Scientific classification
- Kingdom: Animalia
- Phylum: Chordata
- Class: Aves
- Order: Passeriformes
- Family: Parulidae
- Genus: Geothlypis
- Species: G. flavovelata
- Binomial name: Geothlypis flavovelata Ridgway, 1896

= Altamira yellowthroat =

- Genus: Geothlypis
- Species: flavovelata
- Authority: Ridgway, 1896
- Conservation status: NT

Species of bird

The Altamira yellowthroat (Geothlypis flavovelata) is a New World warbler. It is a resident breeding bird endemic to the Gulf slope of north-eastern Mexico.

== Taxonomy ==
It is closely related to common yellowthroat, Belding's yellowthroat, and Bahama yellowthroat, with which it forms a superspecies. It has been considered conspecific with these species.

Dataset entries —

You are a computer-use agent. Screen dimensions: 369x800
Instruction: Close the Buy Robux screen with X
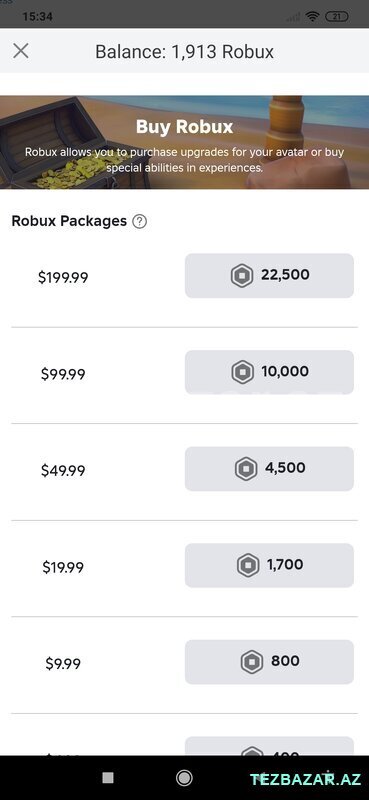pyautogui.click(x=21, y=51)
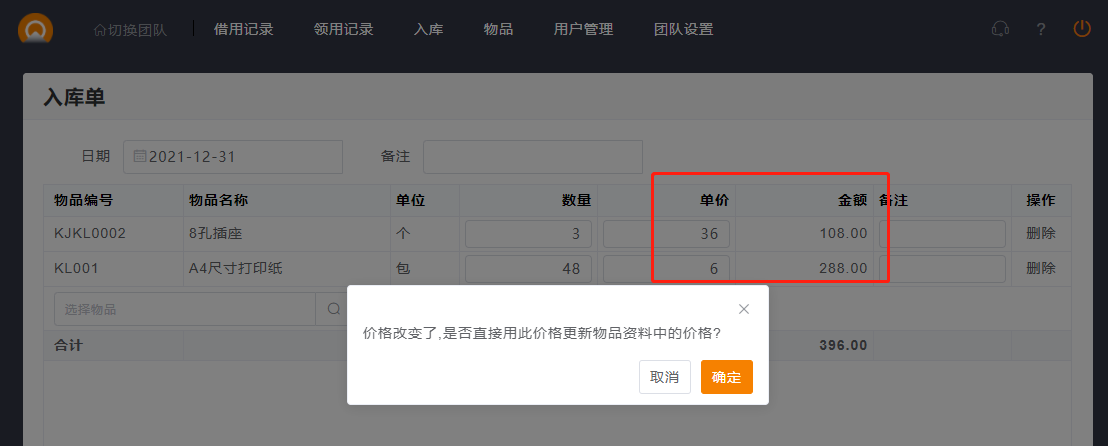Click the 备注 remarks input field

tap(532, 156)
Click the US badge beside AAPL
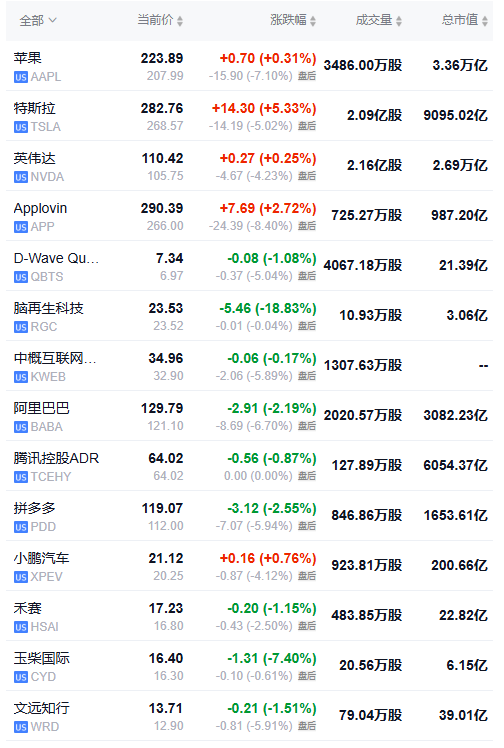This screenshot has height=748, width=504. [21, 77]
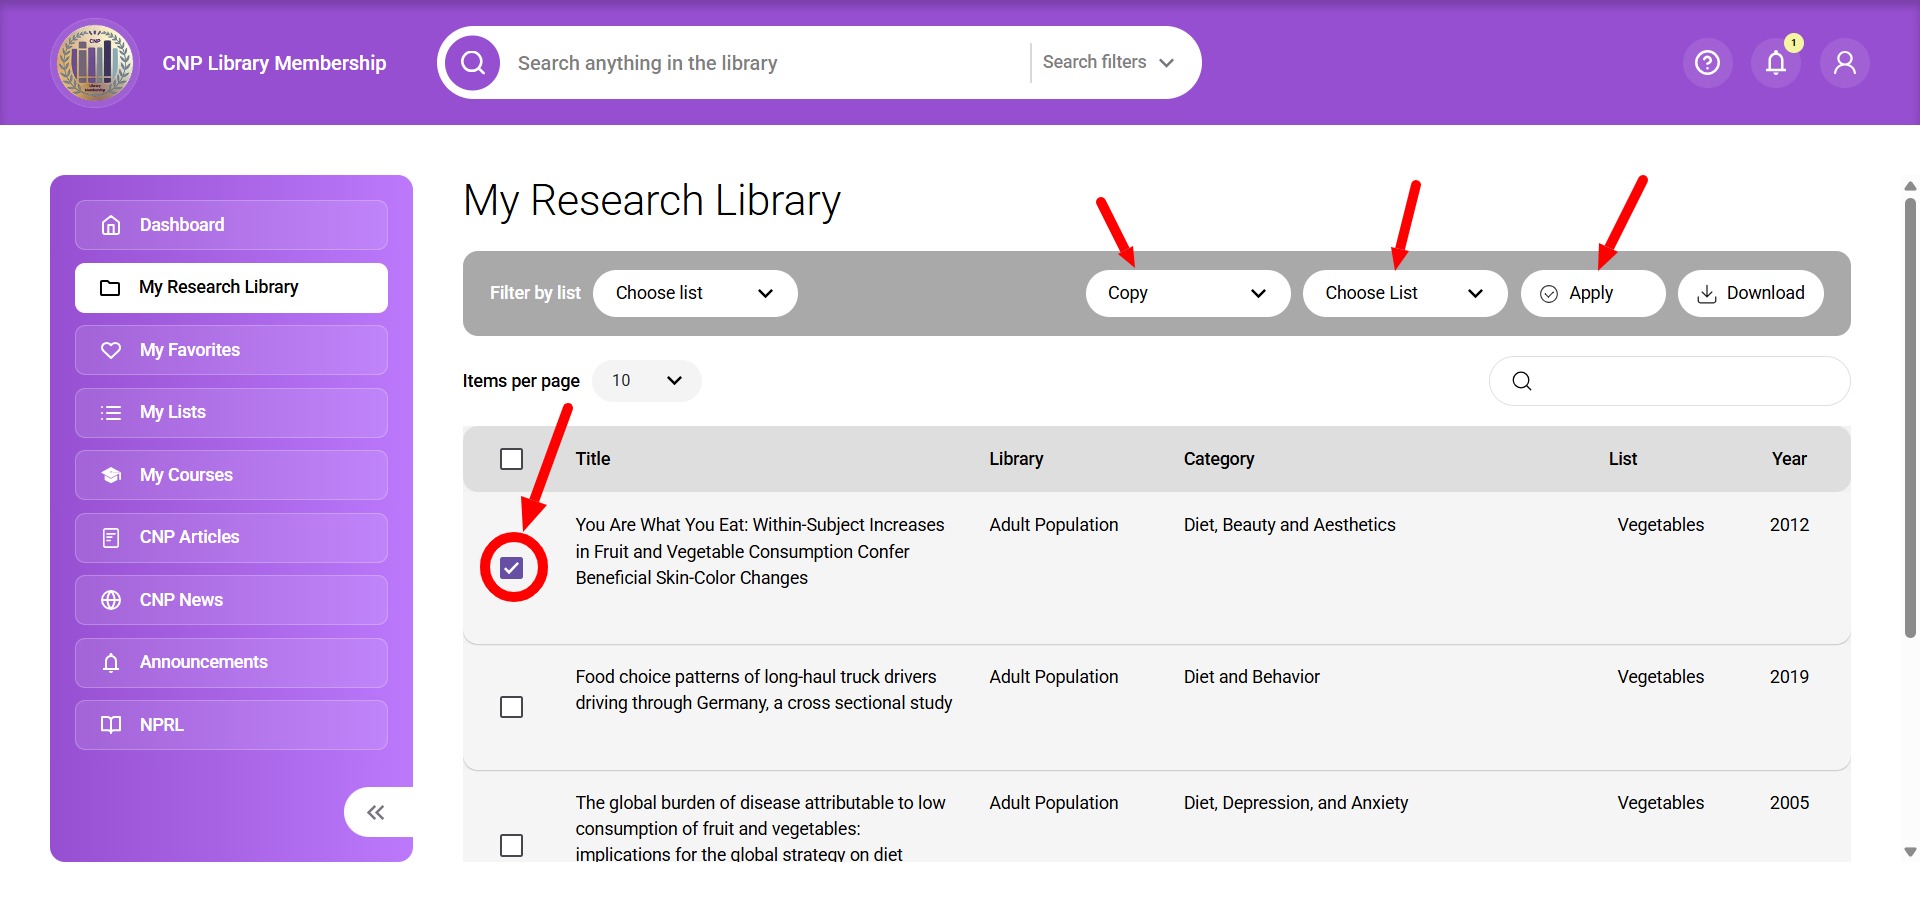Image resolution: width=1920 pixels, height=912 pixels.
Task: Click the purple search magnifier icon
Action: (x=473, y=63)
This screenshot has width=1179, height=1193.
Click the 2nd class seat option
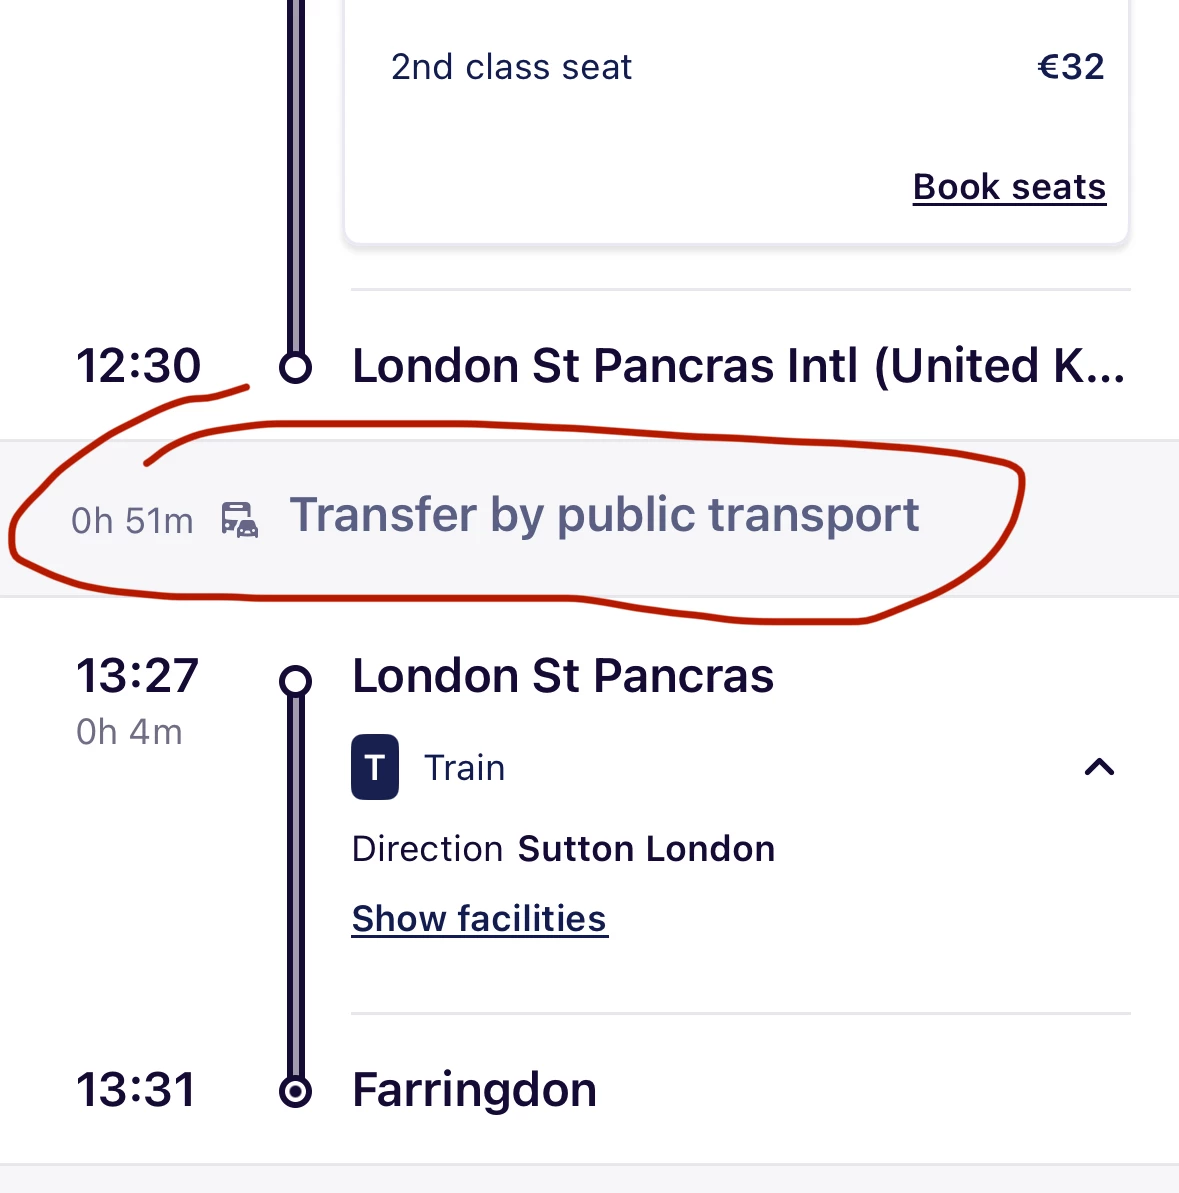(x=511, y=67)
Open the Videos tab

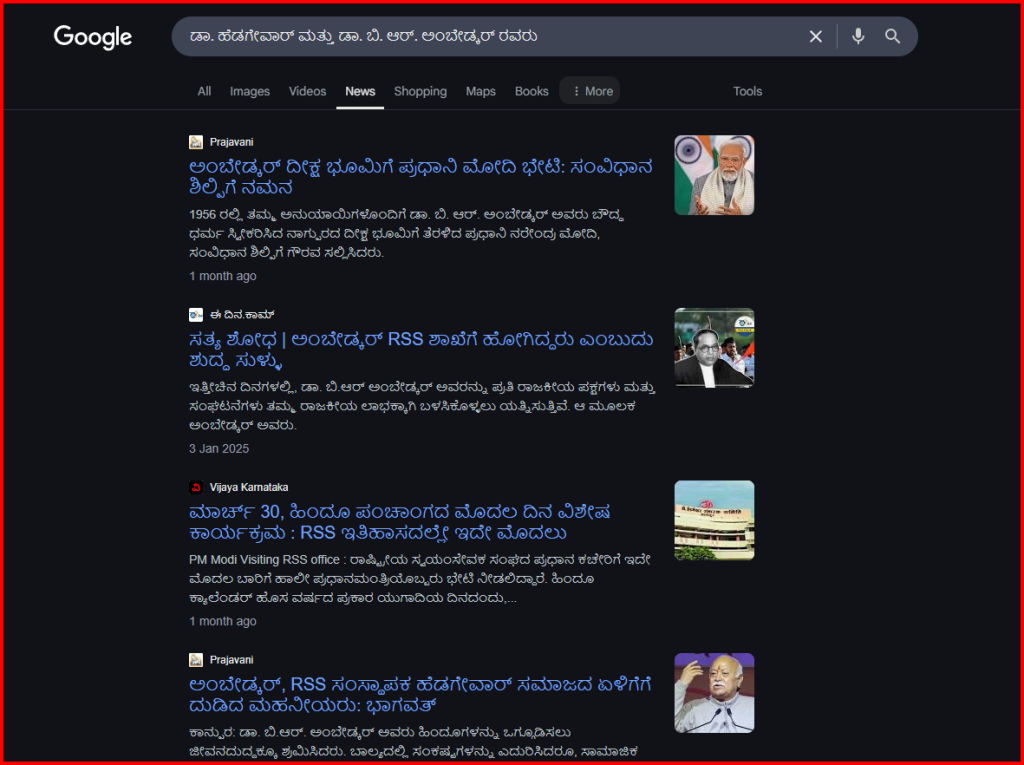pos(307,91)
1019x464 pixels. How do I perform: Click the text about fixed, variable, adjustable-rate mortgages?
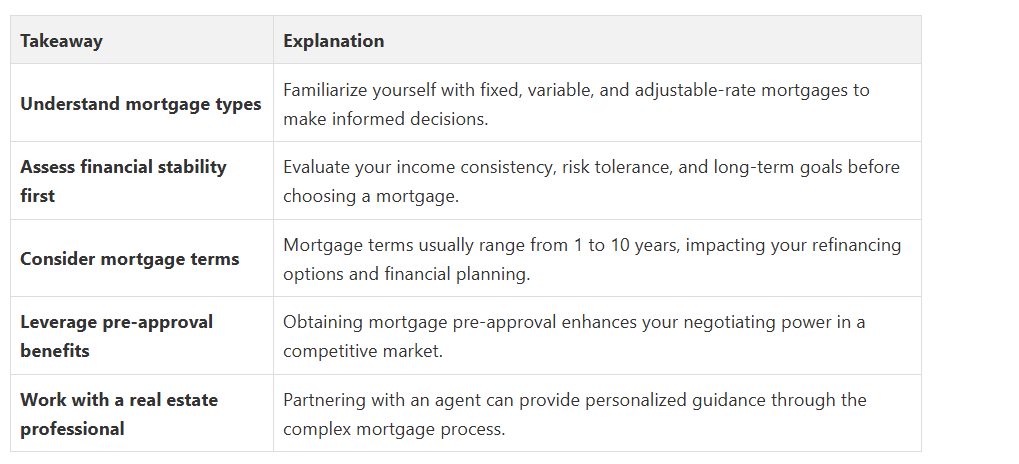click(576, 104)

Your objective —
Continue the article on the Altamira yellowthroat from the point where it stops.

Answer to the problem —
== Description ==
The Altamira yellowthroat is 13 cm long and has a yellow-green back and bright yellow belly. The adult male has a black face mask and yellow crown. Females are similar, but lack the black mask and have an olive crown. This species is easily distinguished from wintering common yellowthroats by its uniform yellow underparts, in contrast to common's white belly. Males' yellow forehead bands are diagnostic.

Vocalizations are very similar to those of common yellowthroat and are not readily distinguishable to the human ear. Altamira and common yellowthroats, however, do not respond to tapes of one another's songs.

== Ecology and behaviour ==
The species is resident in freshwater marshes (including canals and drainage ditches), especially those with cattails. Little is known of its breeding or feeding habits, but other yellowthroats build a cup nest low in vegetation and feed on insects, usually captured in dense vegetation, so it is likely that the Altamira yellowthroat does the same.

== Conservation and threats ==
There has been a decline in numbers of this localized bird due to loss of habitat.